***** Document segment *****
The politics, signing their new star, or whatever was getting in the way, so even though the Yanks had actually acquired Babe Ruth‘s baseball services from Boston in late December 1919, it wasn’t announced by the ballclub until January 5, 1920, but delaying the announcement of signings is a practice the club maintains to this day. They now had the best general manager (though Ed Barrow‘s title was “business manager”), the best manager in Miller Huggins, and the best player in the Babe. They added the Big Ballpark in the South Bronx for the ’23 season, and the rest is history.
The signing of veteran knuckleballer Phil Niekro to a two-year contract on January 5, 1984, had quite a few implications. It gave the Yanks a sixth starter to go with Ron Guidry, Ray Fontenot, Shane Rawley, John Montefusco, and Dave Righetti just when reliever Goose Gossage was making it clear that he would not re-sign to pitch with the club in ’84. Righetti was moved to closer, where he would get 31 saves in 1984, and Niekro posted a 32-20 mark over the next two years. And when Rawley was traded away to Philly for pitcher Marty Bystrom and infielder Keith Hughes in June, lefty Dennis Rasmussen became a rotation cog.
If there was any reluctance among the Yankee faithful about acquiring righthander Javier Vazquez in late 2003, it was because they didn’t want to part with Nick Johnson and Juan Rivera. Once the deal had been done, the move to sign Vazquez to a four-year contract on January 5, 2004, was universally applauded. It just goes to show: You can fool all of the people some of the time. Vazquez has good stuff, but he failed to impress in New York, Arizona, and the south side of Chicago since. But a 2009 move to Atlanta led to a great year, luring the Yanks into reacquiring him for the 2010 season via a trade here for Melky Cabrera in December 2009. He was decent midseason, but did not survive a train wreck worth of appearances early and a slew of bad outings late that led to a 10-10 mark, and a ticket out of the Bronx for 2011.
The Yankees signed lefty-hitting defense specialist Doug Mientkiewicz to play first base on January 5, 2007. Doug missed much of the season with a broken wrist, but he did provide solid “D” when with the club, and garnered the occasional big hit.
On January 5, 2017, the Cincinnati Reds invited non-roster third baseman Eric Jagielo to spring training. Eric had been a key piece in the trade that brought Aroldis Chapman to the Bronx about a month earlier. And in news about a player who would be joining (rather than leaving) the Yankee family shortly, the Cleveland Indians designated righthander Kirby Yates for assignment the same day.
The Yankees signed free agent outfielder Slade Heathcott to a minor league contract and invited him to spring training on January 5, 2015. He had been removed from the 40-man roster earlier that year.
To assist in the war effort, the major leagues agreed on January 5, 1943, to restrict themselves in 1943 to contained rail travel, which greatly affected the teams’ Spring Training plans. The Red Sox trained at Tufts College in Boston; the Dodgers at Bear Mountain, New York; the Giants at Cape Girardeau in Missouri; while the Yankees held theirs on the Jersey Shore in Atlantic City.
***** Extracted material *****
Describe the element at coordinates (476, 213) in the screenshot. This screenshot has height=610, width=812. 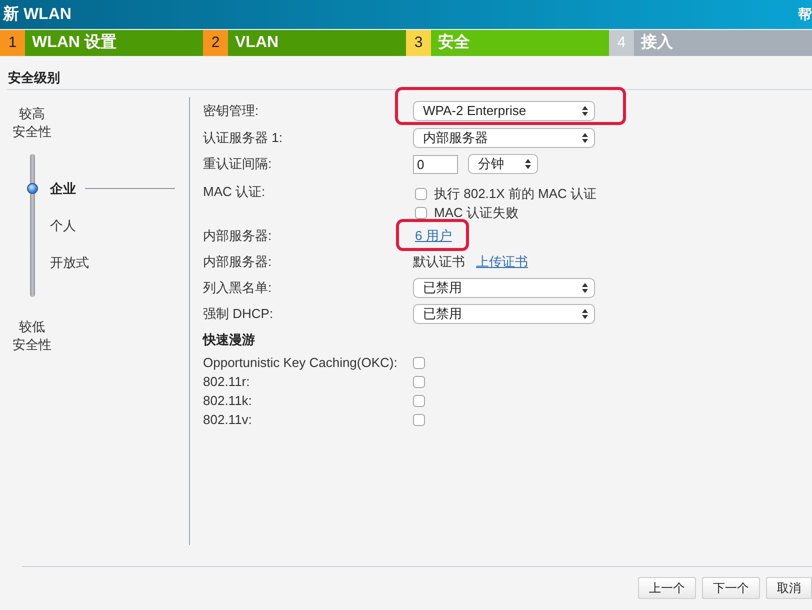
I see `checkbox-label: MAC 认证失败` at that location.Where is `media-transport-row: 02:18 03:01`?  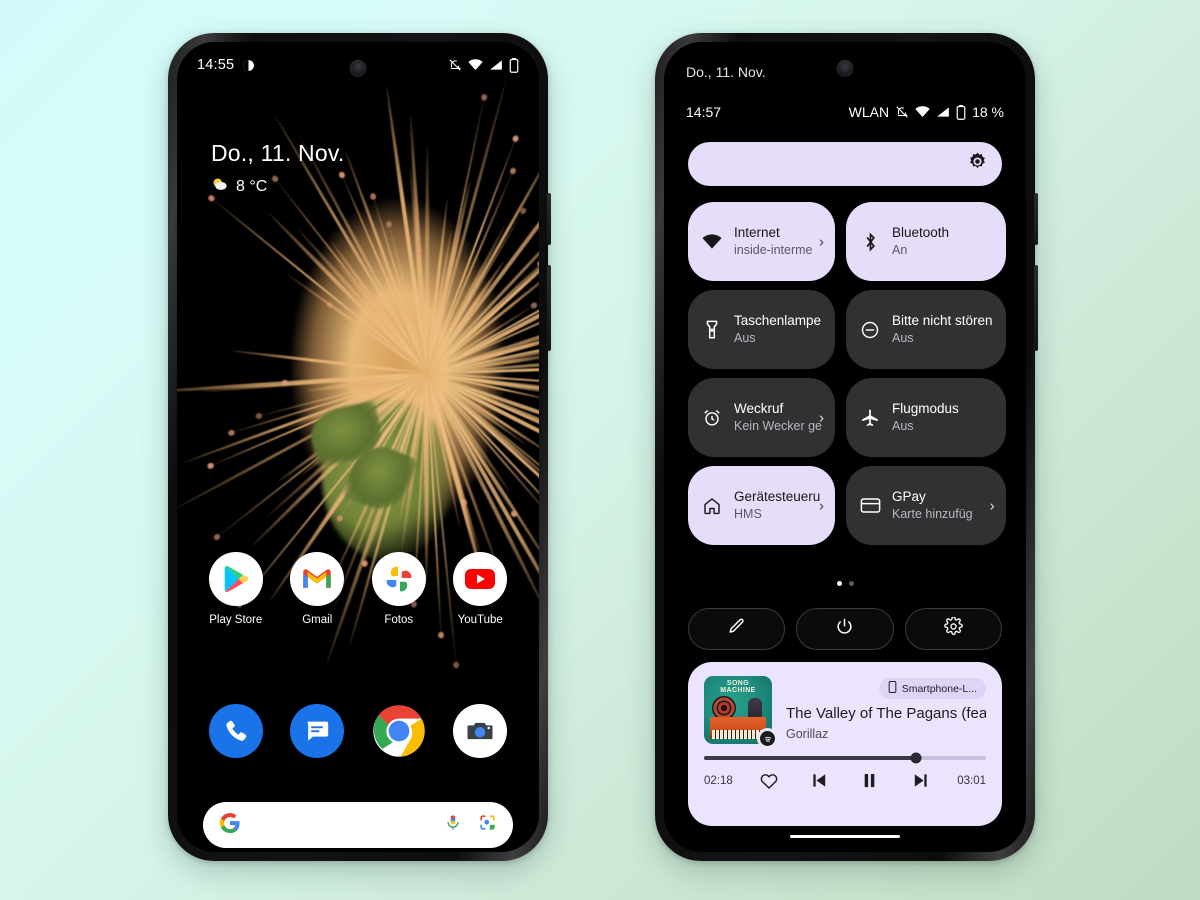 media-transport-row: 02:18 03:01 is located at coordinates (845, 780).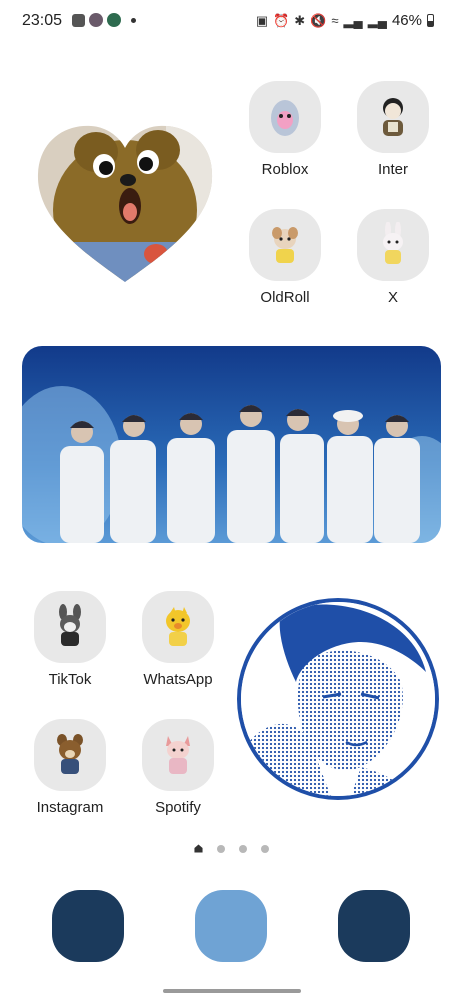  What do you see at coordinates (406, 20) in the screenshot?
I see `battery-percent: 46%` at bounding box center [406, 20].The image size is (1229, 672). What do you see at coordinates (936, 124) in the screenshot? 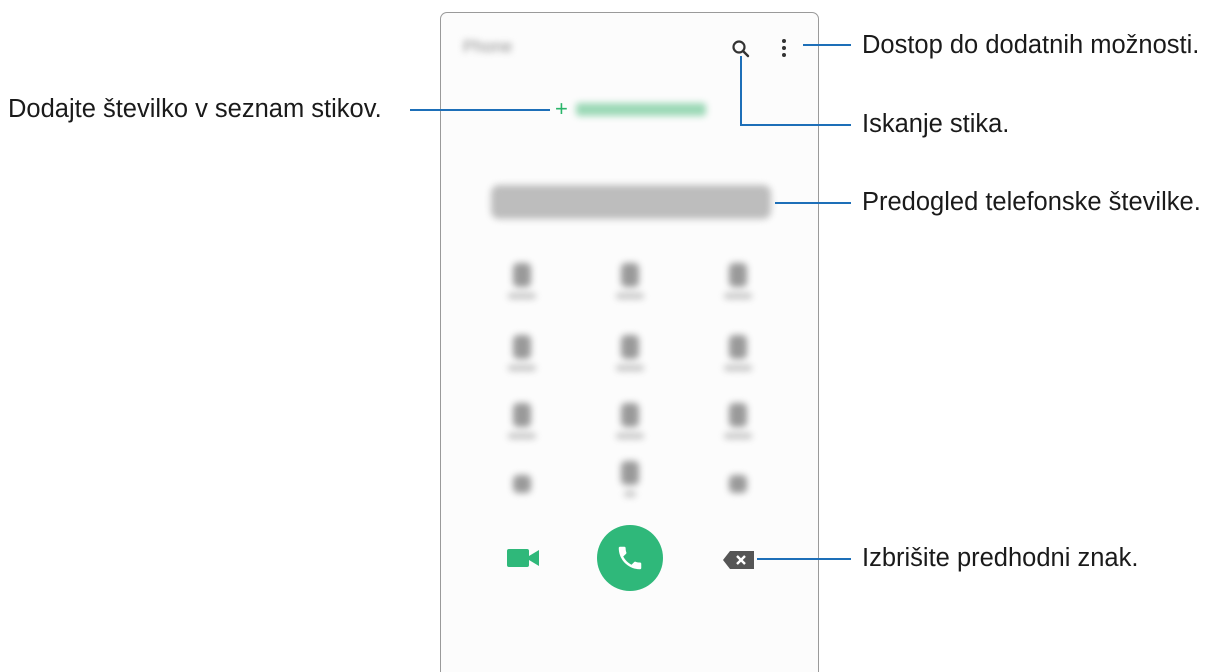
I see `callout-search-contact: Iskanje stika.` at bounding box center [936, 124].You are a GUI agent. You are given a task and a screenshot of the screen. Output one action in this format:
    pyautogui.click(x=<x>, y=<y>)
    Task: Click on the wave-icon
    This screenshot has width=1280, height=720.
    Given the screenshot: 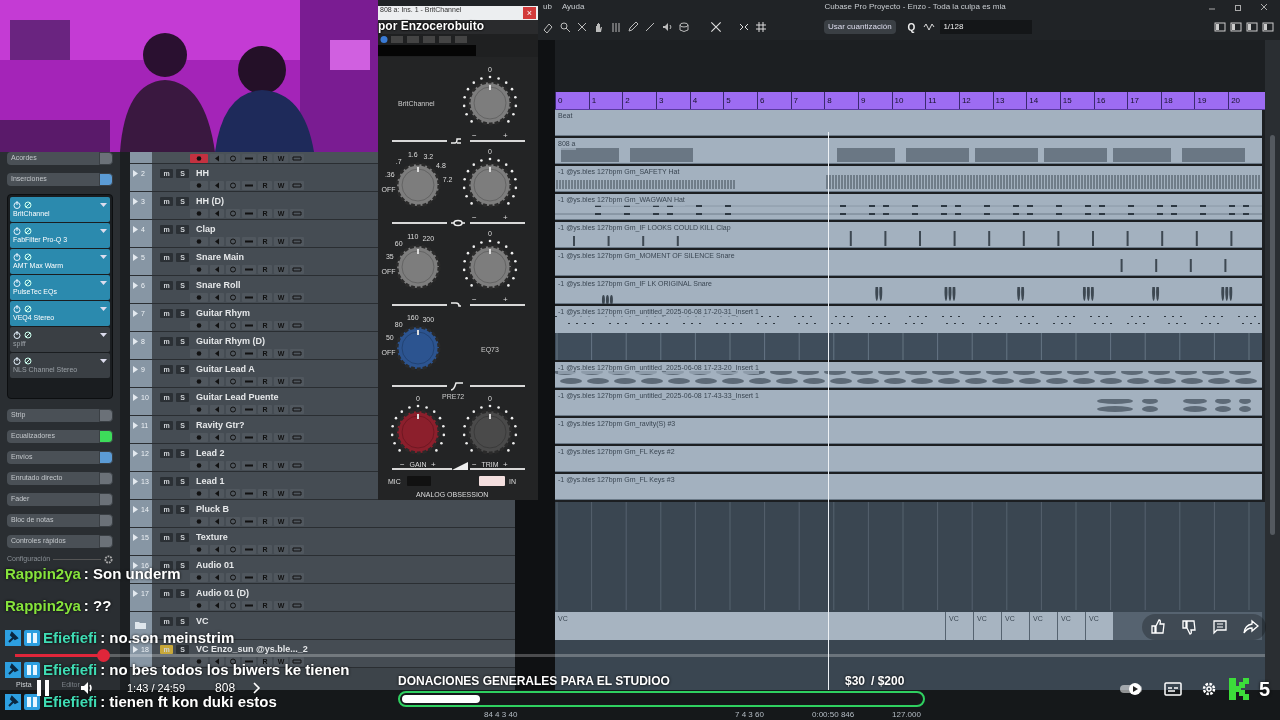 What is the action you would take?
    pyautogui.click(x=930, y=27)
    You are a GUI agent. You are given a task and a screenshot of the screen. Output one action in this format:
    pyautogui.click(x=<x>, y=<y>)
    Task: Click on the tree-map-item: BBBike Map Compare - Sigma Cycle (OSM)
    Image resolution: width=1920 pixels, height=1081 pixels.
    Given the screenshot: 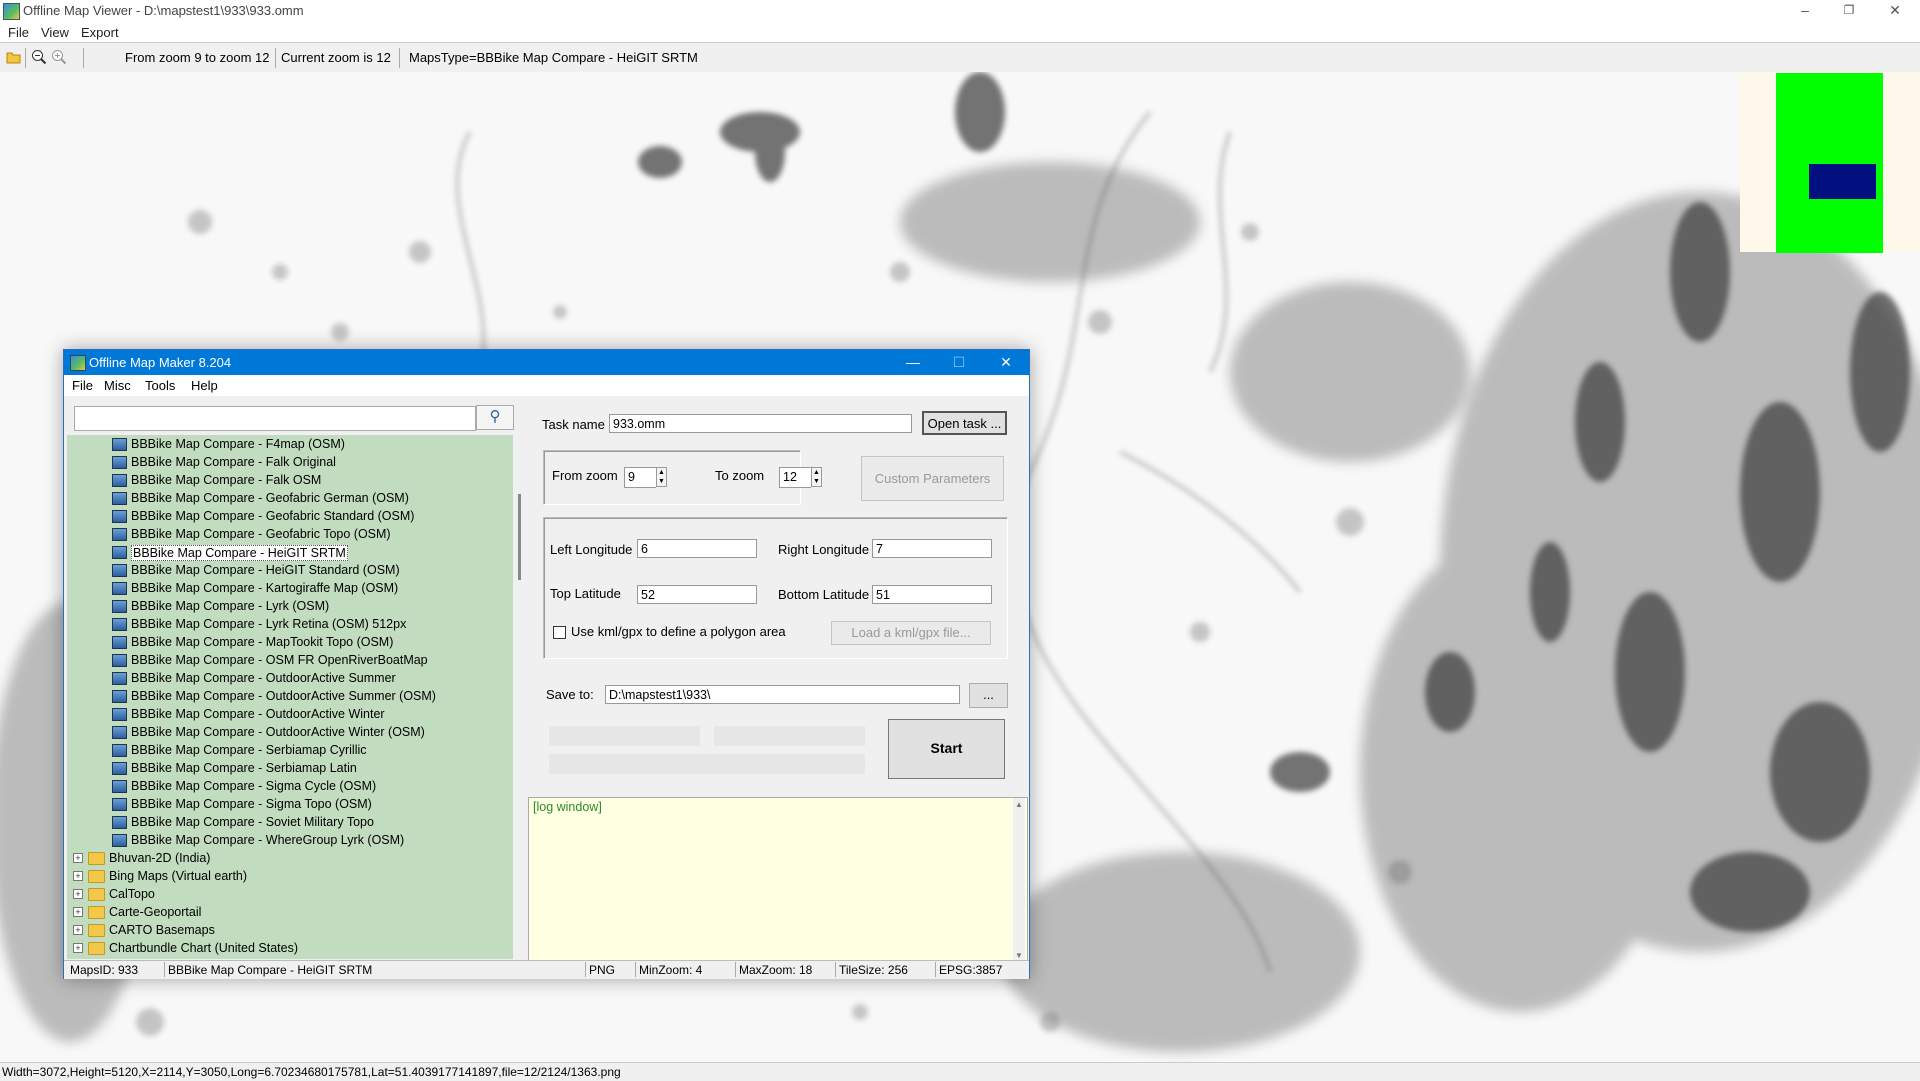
*****
→ Task:
In the text on Yankees history for January 5, where did the Yankees hold their 1943 spring training?

→ Solution to the exercise:
On the Jersey Shore in Atlantic City.